**** Available data
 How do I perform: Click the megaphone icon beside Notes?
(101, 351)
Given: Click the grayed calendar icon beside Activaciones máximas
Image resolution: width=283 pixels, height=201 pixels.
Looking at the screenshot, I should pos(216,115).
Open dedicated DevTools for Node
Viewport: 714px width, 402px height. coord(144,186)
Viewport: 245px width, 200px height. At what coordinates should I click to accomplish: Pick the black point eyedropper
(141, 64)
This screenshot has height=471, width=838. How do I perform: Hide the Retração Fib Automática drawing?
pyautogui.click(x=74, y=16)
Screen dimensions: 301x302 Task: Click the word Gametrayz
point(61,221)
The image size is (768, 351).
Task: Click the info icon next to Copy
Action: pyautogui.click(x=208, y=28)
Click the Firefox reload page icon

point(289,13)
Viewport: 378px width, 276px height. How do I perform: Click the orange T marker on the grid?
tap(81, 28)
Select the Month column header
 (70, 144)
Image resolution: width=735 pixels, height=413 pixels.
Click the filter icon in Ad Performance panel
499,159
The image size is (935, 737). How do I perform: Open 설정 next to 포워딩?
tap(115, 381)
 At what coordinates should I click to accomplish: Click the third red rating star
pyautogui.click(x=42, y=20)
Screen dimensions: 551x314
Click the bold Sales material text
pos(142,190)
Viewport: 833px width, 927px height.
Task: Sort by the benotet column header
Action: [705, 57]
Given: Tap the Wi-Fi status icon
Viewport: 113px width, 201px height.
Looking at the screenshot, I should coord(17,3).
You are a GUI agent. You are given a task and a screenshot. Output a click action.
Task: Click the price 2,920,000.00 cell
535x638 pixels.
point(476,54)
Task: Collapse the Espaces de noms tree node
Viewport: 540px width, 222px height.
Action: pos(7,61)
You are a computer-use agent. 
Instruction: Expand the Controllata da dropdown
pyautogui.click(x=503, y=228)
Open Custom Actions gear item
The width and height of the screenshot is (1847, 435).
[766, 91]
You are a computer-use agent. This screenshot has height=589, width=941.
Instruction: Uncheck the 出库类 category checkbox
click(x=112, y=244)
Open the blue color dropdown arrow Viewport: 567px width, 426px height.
********
__What you should do__
Output the entries as a numbered list, omitting blank lines, starting at the line that contains "This screenshot has height=471, width=838." and ending with the line that contains "Looking at the screenshot, I should coord(17,3).".

__The output__
1. This screenshot has height=471, width=838. How do I perform: Hide the Retração Fib Automática drawing?
2. pyautogui.click(x=74, y=16)
3. Screen dimensions: 301x302 Task: Click the word Gametrayz
4. point(61,221)
5. The image size is (768, 351).
6. Task: Click the info icon next to Copy
7. Action: pyautogui.click(x=208, y=28)
8. Click the Firefox reload page icon
9. point(289,13)
10. Viewport: 378px width, 276px height. How do I perform: Click the orange T marker on the grid?
11. tap(81, 28)
12. Select the Month column header
13.  (70, 144)
14. Image resolution: width=735 pixels, height=413 pixels.
15. Click the filter icon in Ad Performance panel
16. 499,159
17. The image size is (935, 737). How do I perform: Open 설정 next to 포워딩?
18. tap(115, 381)
19.  At what coordinates should I click to accomplish: Click the third red rating star
20. pyautogui.click(x=42, y=20)
21. Screen dimensions: 551x314
22. Click the bold Sales material text
23. pos(142,190)
24. Viewport: 833px width, 927px height.
25. Task: Sort by the benotet column header
26. Action: [705, 57]
27. Given: Tap the Wi-Fi status icon
28. Viewport: 113px width, 201px height.
29. Looking at the screenshot, I should coord(17,3).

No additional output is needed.